USA, individuato super-batterio capace di resistere ad antibiotici vecchi e nuovi

USA, individuato super-batterio capace di resistere ad antibiotici vecchi e nuovi

Roma, 1 settembre – Un batterio Escherichia coli con due geni che lo rendono resistente sia agli antibiotici ad ampio spettro come i carbapenemi sia alla “vecchia” colistina (antimicrobico diventato l’ultima linea di difesa nel trattamento di infezioni causate da batteri Gram-negativi resistenti a molte classi di antibiotici e in particolare da enterobatteri non rispondenti ai carbapenemi) è stato individuato in un paziente americano da un équipe di ricercatori della Rutgers University di Newark (New Jersey).

Ne riferisce un articolo pubblicato da mBio, la rivista on line open-access della American Society for Microbiology.

Il ceppo batterico è stato isolato nel 2014 in un uomo di 76 anni colpito da un’infezione con complicanze del tratto urinario, ma è stato analizzato approfonditamente soltanto nel 2016. Nel microrganismo è stata scoperta la presenza di due geni, Mcr-1 e blaNdm-5, che conferiscono la capacità di resistere il primo alla colistina e il secondo ai carbapenemi.

Il batterio in questione ha poi risposto a una terapia con altri agenti antimicrobici e l’infezione è stata trattata con successo, ma la sua individuazione suona come un allarme e, per i ricercatori, rappresenta un esempio della necessità di monitorare e tenere traccia di tutti gli organismi multiresistenti.

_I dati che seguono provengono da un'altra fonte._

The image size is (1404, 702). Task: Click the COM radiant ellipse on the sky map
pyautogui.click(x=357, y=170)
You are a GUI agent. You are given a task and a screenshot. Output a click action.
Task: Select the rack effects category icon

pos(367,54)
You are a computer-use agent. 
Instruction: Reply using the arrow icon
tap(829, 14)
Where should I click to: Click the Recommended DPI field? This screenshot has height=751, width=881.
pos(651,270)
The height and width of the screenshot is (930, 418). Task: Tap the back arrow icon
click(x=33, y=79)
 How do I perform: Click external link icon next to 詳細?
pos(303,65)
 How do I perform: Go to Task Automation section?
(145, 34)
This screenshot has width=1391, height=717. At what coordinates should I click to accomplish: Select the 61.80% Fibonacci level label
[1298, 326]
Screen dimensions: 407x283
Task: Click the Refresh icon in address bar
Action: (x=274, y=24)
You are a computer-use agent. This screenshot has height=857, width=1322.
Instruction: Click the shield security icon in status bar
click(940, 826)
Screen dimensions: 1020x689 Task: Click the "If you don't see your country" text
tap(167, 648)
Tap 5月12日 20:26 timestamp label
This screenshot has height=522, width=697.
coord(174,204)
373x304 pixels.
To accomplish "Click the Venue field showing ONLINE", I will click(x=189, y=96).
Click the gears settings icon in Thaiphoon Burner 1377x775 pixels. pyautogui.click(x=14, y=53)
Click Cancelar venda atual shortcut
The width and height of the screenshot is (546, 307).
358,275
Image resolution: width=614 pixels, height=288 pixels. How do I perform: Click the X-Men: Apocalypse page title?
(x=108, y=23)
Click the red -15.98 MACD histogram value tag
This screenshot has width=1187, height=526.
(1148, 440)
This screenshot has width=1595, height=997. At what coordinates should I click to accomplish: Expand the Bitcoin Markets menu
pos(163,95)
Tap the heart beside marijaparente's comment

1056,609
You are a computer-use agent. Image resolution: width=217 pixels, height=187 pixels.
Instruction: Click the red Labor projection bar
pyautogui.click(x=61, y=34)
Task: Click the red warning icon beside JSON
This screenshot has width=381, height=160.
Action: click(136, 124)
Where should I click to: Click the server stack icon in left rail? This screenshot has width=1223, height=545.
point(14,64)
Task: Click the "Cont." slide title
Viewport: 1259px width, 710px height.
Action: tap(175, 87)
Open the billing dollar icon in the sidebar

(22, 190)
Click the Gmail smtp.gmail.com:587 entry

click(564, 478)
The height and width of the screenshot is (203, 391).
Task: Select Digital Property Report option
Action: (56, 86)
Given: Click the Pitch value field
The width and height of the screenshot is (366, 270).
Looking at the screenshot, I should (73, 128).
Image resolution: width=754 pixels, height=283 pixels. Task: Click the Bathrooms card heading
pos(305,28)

La buona notizia è che questo batterio non ha causato grandi epidemie di infezioni farmaco-resistenti“ spiega uno degli autori della ricerca, Barry Kreiswirth. “La cattiva notizia, alla luce del fatto che questa infezione si è verificata due anni fa, è che sicuramente ci sono in giro altri ceppi che non abbiamo ancora individuato, che probabilmente già si trovano nelle nostre comunità.”

“La loro diffusione ulteriore potrebbe portare a una situazione in cui essenzialmente diviene difficile se non impossibile trattare le infezioni urinarie” conclude Kreiswirth. “Gli sforzi di monitoraggio attivo sono indispensabili per determinarne la prevalenza e prevenire la loro diffusione“.